→ Stored records:
-.-.-
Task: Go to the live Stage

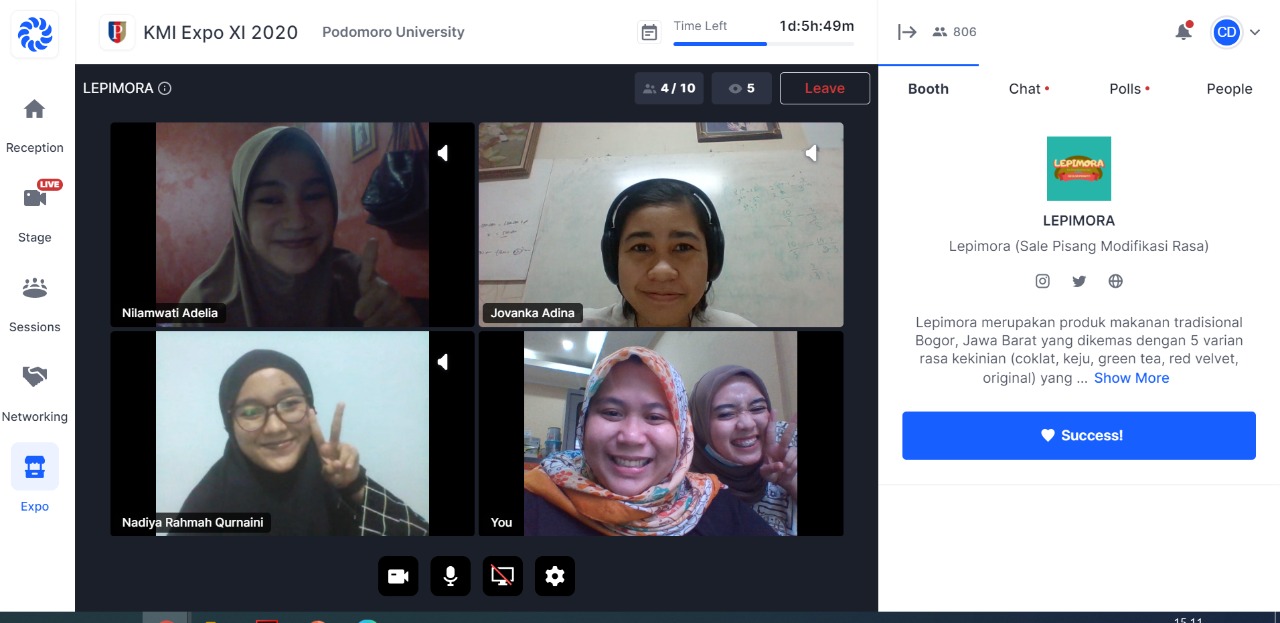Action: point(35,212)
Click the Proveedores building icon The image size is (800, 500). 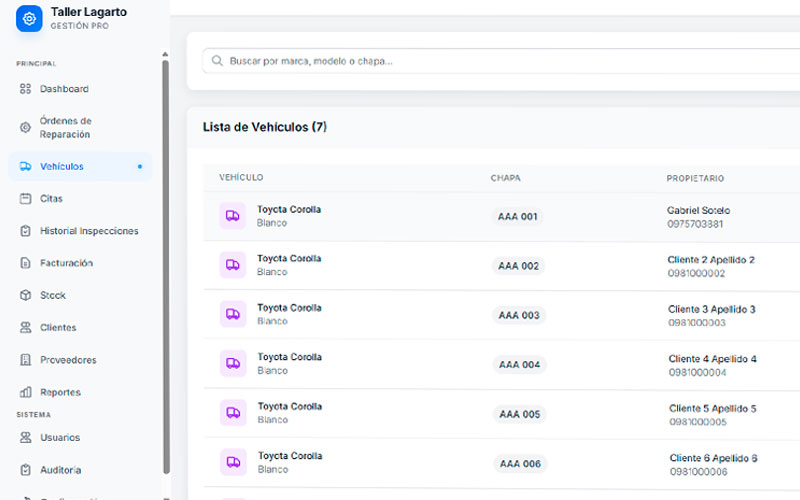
-.-.-
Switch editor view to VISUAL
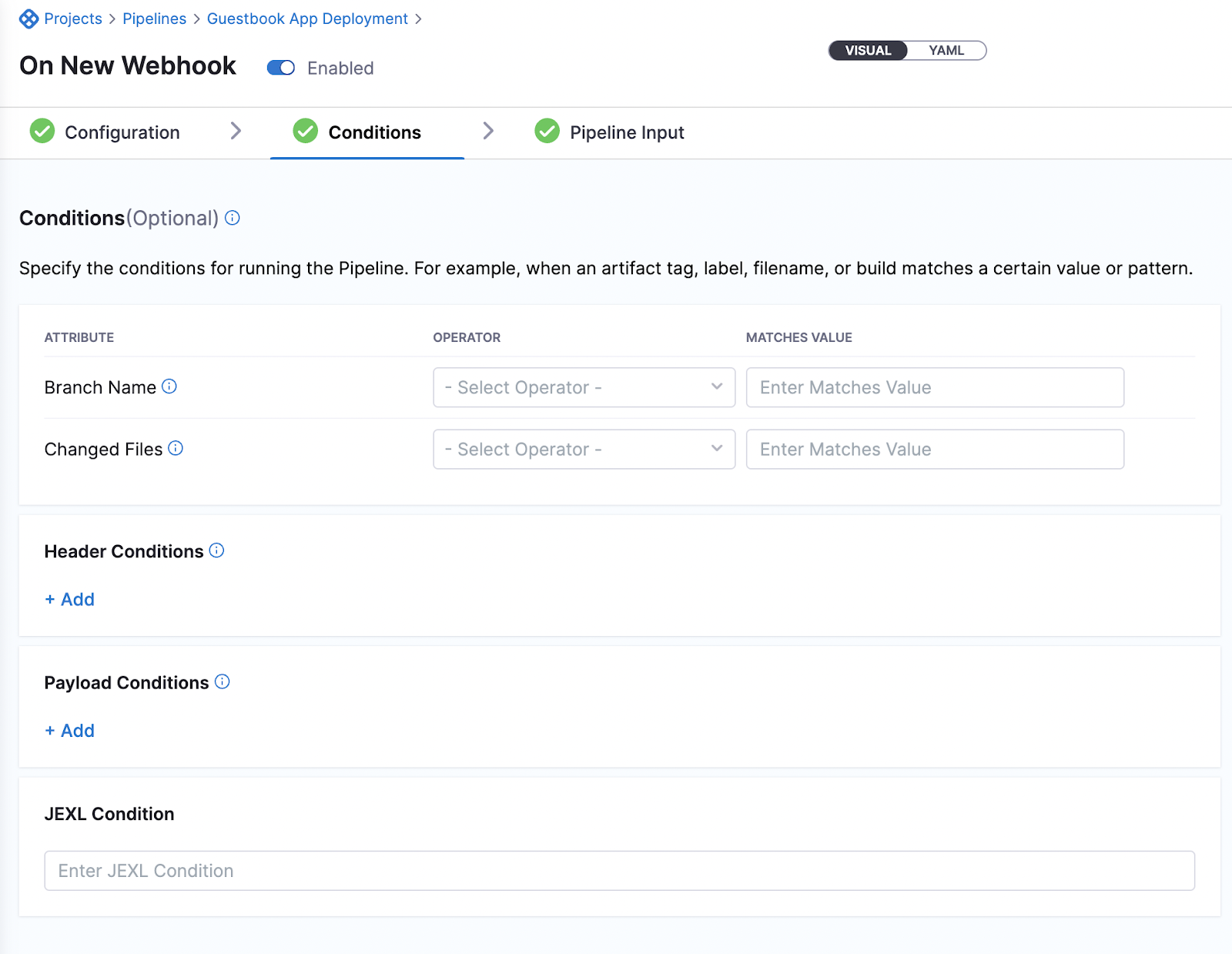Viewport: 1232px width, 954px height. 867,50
-.-.-
Transcribe the entries word for word, starting at the line containing "Task: Go to the live Stage" and ending at the line containing "Click the Proveedores", with both of those lines included. Leave the pictures out of your copy.

Task: Go to the live Stage

Action: point(35,212)
Click the Proveedores building icon The image size is (800, 500). 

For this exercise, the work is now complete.